Tennessee needs money, and somebody has to foot the bill.
UT President Joseph DiPietro recently addressed the university system’s Board of Trustees on the college’s growing funding gap. By 2025, budget experts predict that the university’s budget gap will rise to 377.4 million, a sharp increase from the 155 million prediction made last fall.
Affirming president DiPietro’s characterization of the current budget model as “unstable,” university officials, in accordance with the Office of the Board of Trustees, view the decrease in state appropriations for the university as largely responsible for UT’s financial troubles.
“The university has been placed in a position to make up for declines in state appropriations by raising tuition and placing a larger burden on students and their families,” read the statement from the UT Board of Trustees.
In 2001, tuition and fees made up 25 percent of unrestricted educational and general revenues for the university while state appropriations stood at 53 percent. Flash forward to today, and tuition and fees make up 49 percent of educational and general revenues while appropriations comprise only 39 percent.
Despite this trend of decreased funding from the state government, university officials are largely supportive of Gov.

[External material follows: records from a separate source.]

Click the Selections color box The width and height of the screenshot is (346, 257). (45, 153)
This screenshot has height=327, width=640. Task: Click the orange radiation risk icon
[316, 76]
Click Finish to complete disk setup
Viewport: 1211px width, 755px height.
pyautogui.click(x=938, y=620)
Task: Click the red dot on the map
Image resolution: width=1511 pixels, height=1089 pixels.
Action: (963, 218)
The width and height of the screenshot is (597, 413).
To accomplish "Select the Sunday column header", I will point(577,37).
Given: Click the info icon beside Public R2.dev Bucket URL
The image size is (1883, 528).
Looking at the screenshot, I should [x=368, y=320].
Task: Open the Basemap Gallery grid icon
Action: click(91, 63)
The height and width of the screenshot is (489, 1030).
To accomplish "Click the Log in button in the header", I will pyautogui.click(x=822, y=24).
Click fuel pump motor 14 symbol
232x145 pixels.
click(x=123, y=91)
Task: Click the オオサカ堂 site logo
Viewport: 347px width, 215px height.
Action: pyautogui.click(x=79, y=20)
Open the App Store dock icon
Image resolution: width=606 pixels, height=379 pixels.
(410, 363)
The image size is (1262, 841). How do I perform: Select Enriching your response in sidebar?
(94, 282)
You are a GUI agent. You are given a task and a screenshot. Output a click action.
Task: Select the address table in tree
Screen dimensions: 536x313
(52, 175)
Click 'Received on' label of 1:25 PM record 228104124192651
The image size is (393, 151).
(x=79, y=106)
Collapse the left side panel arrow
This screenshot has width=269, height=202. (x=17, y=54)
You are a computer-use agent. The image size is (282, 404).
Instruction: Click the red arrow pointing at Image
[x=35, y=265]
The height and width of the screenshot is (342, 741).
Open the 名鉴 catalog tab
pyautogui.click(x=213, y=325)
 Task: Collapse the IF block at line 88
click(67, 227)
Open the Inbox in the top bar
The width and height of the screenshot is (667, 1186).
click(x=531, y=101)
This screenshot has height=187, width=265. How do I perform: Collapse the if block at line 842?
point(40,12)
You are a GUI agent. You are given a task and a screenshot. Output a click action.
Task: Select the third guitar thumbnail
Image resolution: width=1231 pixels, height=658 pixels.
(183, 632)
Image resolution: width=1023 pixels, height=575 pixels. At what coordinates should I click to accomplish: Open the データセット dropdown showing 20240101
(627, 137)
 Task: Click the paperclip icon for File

Bill Haslam and his efforts to fund universities across the state, citing his proposed budget for Fiscal Year 16 as “favorable to higher education.”
“Gov. Haslam’s Drive to 55 and Tennessee Promise initiatives demonstrate that he understands the role of higher education in improving our state,” read the responses provided by UT. “The university would like to see increases in appropriations for higher education, however, we realize our state has limited resources.”
According to a press release from the University of Tennessee System Office of Communications and Marketing, president DiPietro’s plan of action includes the consolidation of “low performing” university programs to help cut costs, though no specific programs have yet been named.
DiPietro also plans to increase the number of out-of-state students by no more than 25 percent, maintaining that the current level of in-state students attending the university would not be affected in spite of the increase.
To help balance growing costs, The Tennessee Higher Education Commission recommended tuition increases between of up to 4 percent for Fiscal Year 16. In an effort to reverse the trend of tuition spikes and shift the responsibility of funding the university away from students, university officials maintained their commitment to “keeping tuition increases as low as possible as part of efforts to change the current business model.”